そこで兄が射的をやりたいと言い出し挑戦を始めた。その射的は箱に景品の写真が貼ってあり、それを撃てば景品がもらえる仕組みのようだった。兄は5発ぐらい外して、やっと当てて箱が後方にずれて跳び上がって喜んだのだが、射的の爺さんは「倒さなきゃだめだめ」と冷たく言い放って目を合わせなかった。
そこで沙希が「私もやる」と父にねだった。
父は「3発だけだぞ」と許可してくれた。
沙希はウインチェスターを模したおもちゃの銃を手にした瞬間、なぜかきっと当たると直感した。沙希は初めて手にした銃にも拘らず照準を合わせる意味を理解し、人形の写真の箱を倒すために上部を狙って、引き金を絞った。
パン!
見事に箱は倒れて「ううっ!」と射的の爺さんはまるで自分が撃たれたように唸った。
続いてもうひとつ、今度は兄のためにブルドーザーの写真の箱も全く同じ要領で倒してしまった。

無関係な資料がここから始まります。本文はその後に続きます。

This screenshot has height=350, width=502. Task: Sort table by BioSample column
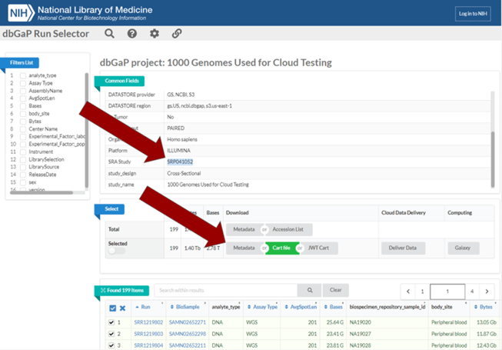click(185, 307)
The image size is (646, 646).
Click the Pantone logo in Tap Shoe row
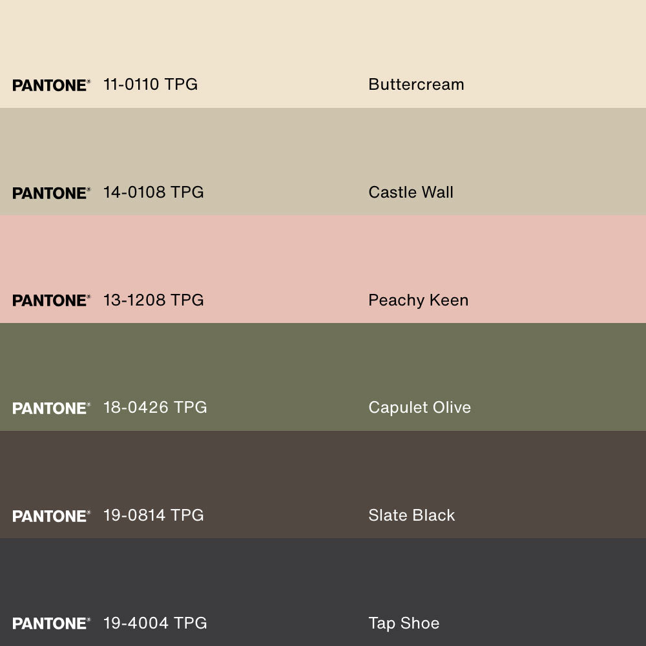(51, 623)
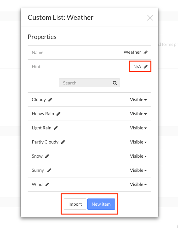Open the Snow Visible dropdown
Screen dimensions: 178x228
(x=138, y=156)
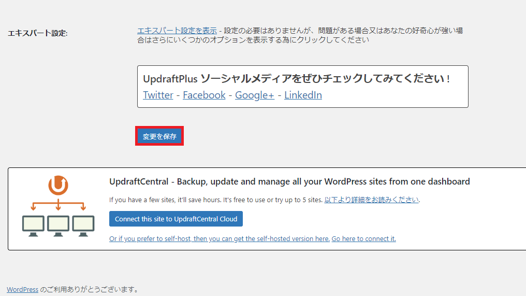Viewport: 526px width, 296px height.
Task: Open the LinkedIn social media link
Action: 303,95
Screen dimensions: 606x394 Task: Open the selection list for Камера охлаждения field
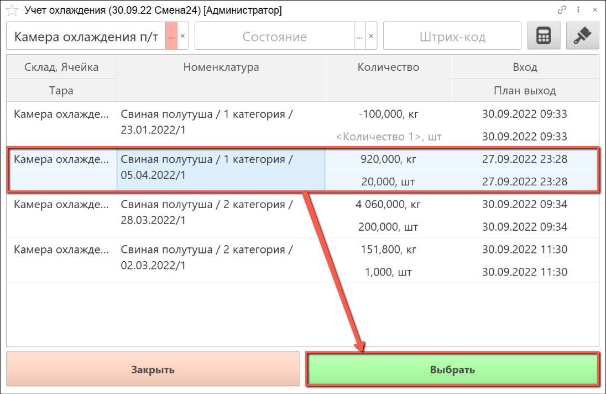tap(171, 37)
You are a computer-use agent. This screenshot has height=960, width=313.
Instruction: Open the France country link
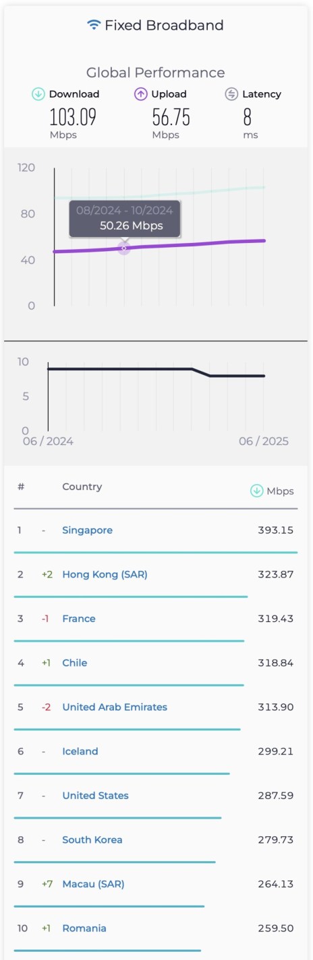tap(79, 619)
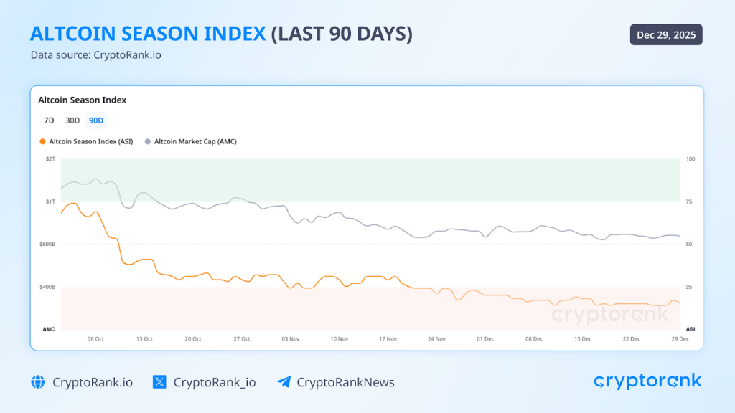Image resolution: width=735 pixels, height=413 pixels.
Task: Open the CryptoRank.io website link
Action: [92, 382]
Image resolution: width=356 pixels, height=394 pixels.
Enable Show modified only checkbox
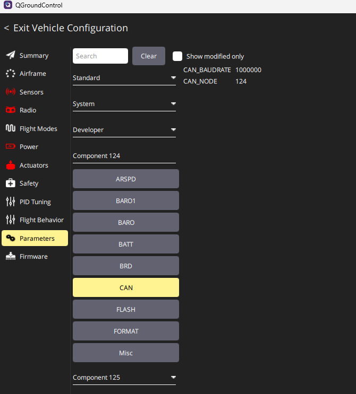pos(177,56)
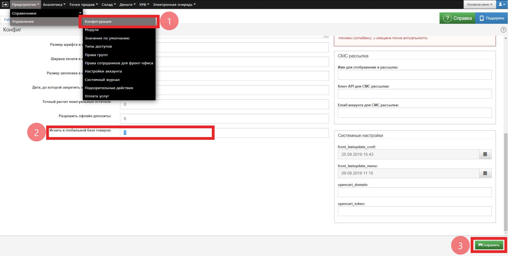Click the Поддержка support button
The image size is (508, 256).
tap(492, 18)
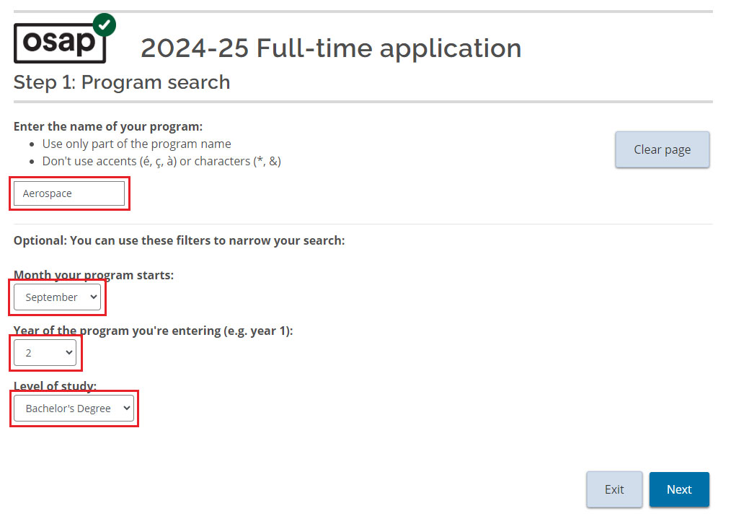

すると射的の爺さんは沙希の才能に降参して「おめでとさん、2回連続的中で終了だ」と言って銃を取り上げた。
こうして沙希は射撃の才能に目覚めたのであった。
その後、中学高校でも射撃部で活躍し、今や大学射撃部の部長なのだ。
今回は試合や合宿ではなく、残り少ない大学生活の思い出作りに「ほったらかし温泉」で湯と絶景に癒され、宿で思い切り女子バナをしようという旅行だ。
東京のすぐ隣の県だから特急ではなく普通列車に乗って来たのだが、少し話し込んでいるだけで東京都から山梨県に入っていた。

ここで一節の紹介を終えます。